Open twesterhout opened 3 years ago
It seems that one needs to initialize CUcontext
for every CPU thread from which we call Halide kernels. Halide PyTorch wrapper calls cuCtxGetCurrent
, but according to the documentation (https://developer.download.nvidia.com/compute/DevZone/docs/html/C/doc/html/group__CUDA__CTX_g8f13165846b73750693640fb3e8380d0.html#g8f13165846b73750693640fb3e8380d0) it may very well return nullptr
and CUDA_SUCCESS
, meaning that Halide doesn't detect an error, but the assertion later fails.
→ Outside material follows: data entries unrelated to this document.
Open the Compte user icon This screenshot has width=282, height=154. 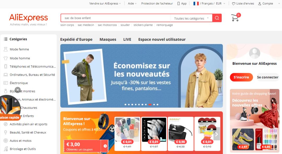tap(260, 4)
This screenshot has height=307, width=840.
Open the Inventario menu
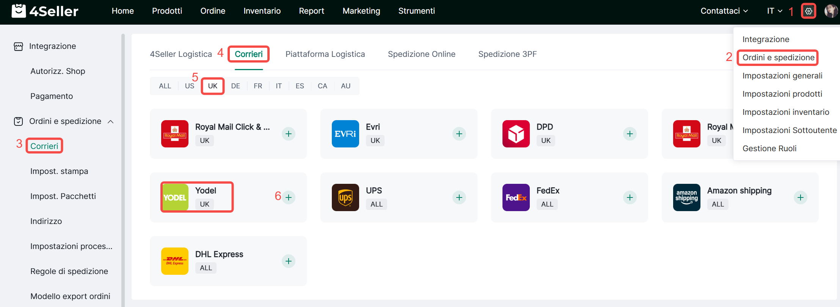(x=262, y=11)
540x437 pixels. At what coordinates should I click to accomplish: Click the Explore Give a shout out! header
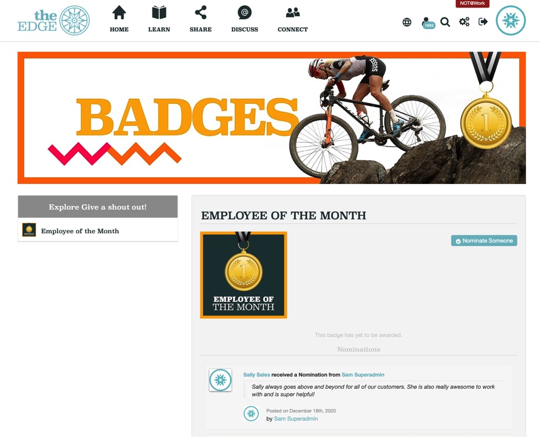(x=98, y=207)
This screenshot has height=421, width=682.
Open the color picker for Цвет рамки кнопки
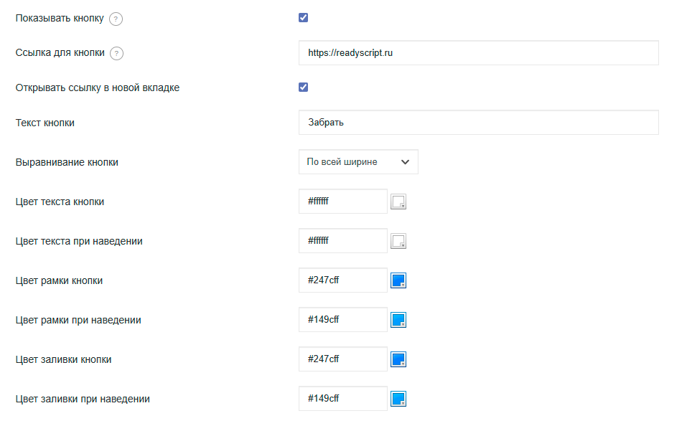tap(398, 280)
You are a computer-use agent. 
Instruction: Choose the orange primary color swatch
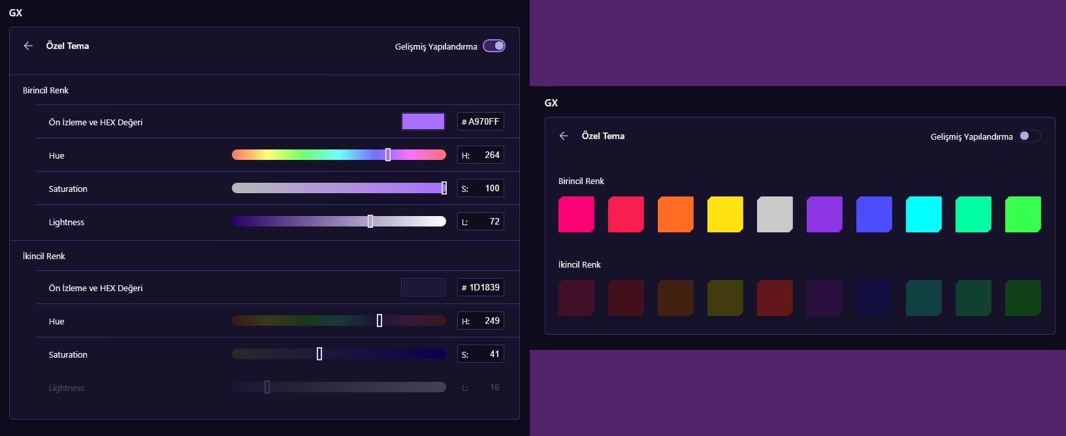click(x=675, y=214)
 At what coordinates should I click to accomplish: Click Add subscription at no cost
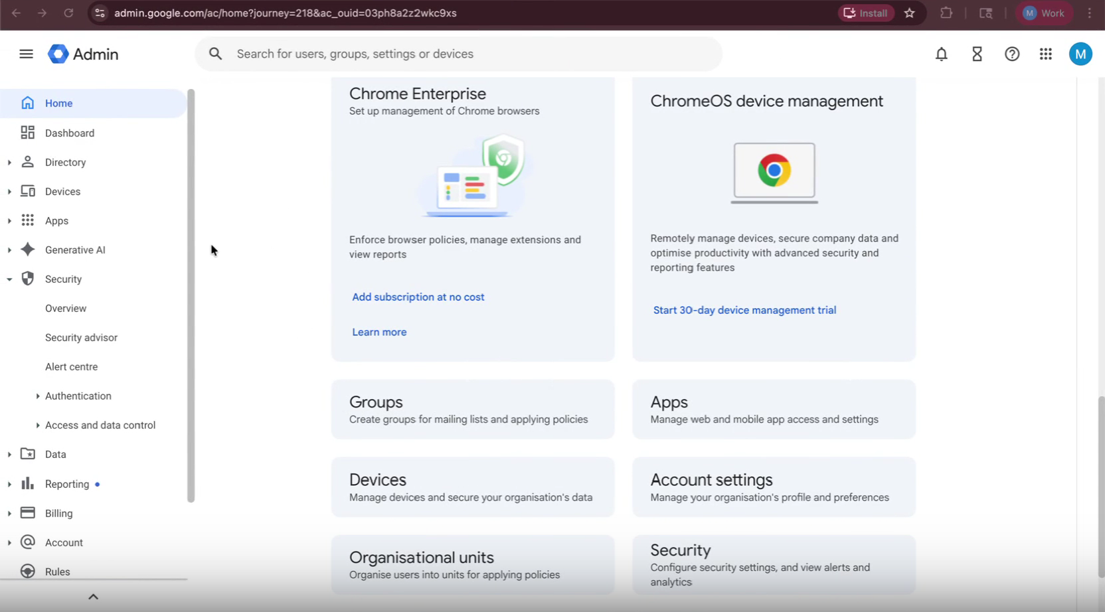(x=418, y=297)
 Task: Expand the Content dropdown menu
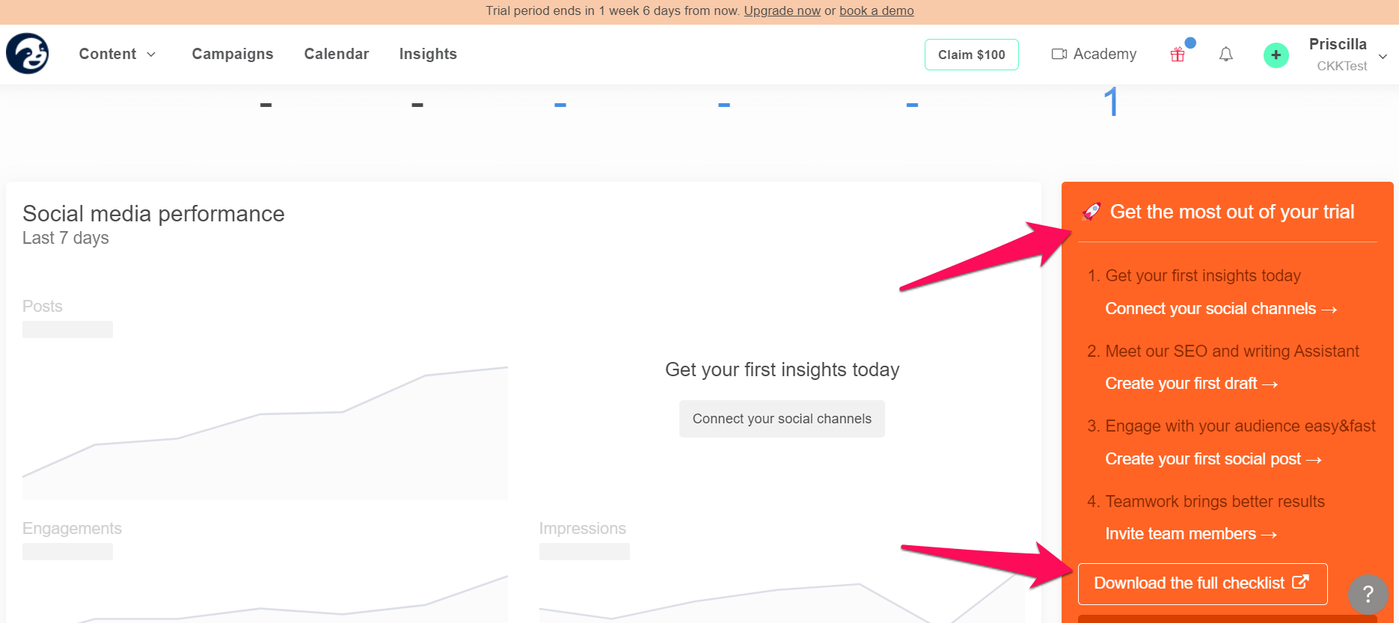pyautogui.click(x=117, y=54)
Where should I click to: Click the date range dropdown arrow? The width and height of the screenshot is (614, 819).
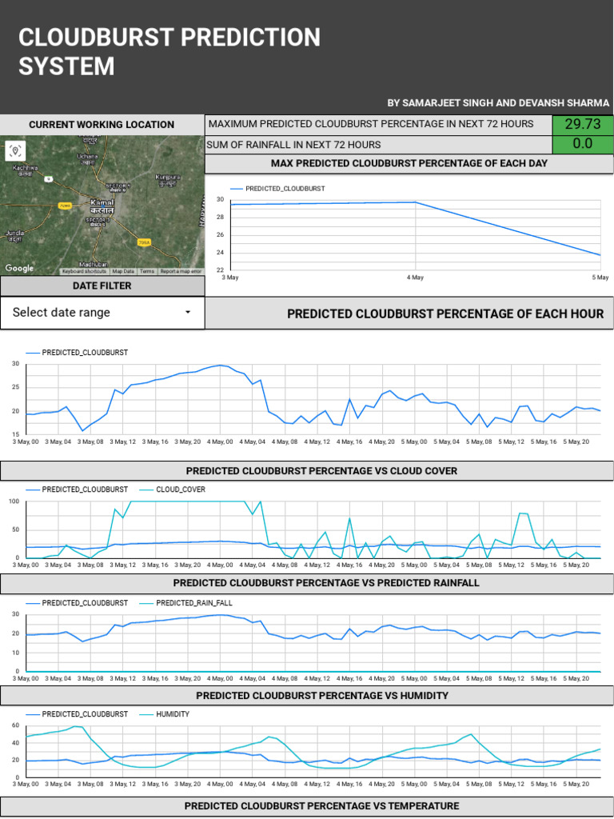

A temporary fix is to create a dummy PyTorch tensor on every CPU thread and device with which we'd like to use Halide, but I feel that this is something Halide should do automatically... Does what I'm saying make sense or am I misunderstanding the issue at hand?
Consider the following setup. I have written a Halide kernel and compile it AOT for CPU & CUDA. Then, I use Halide to also generate PyTorch wrappers for the kernel. Finally, this kernel is invoked from Python via the generated extension.
CPU kernel works fine at all times. CUDA kernel, however, triggers an assertion error:
but only if called from a different thread. On other words, something like
kernel(input)
works, butstd::async(std::launch::async, kernel, input)
fails.Is there some per-thread initialization that I need to do manually?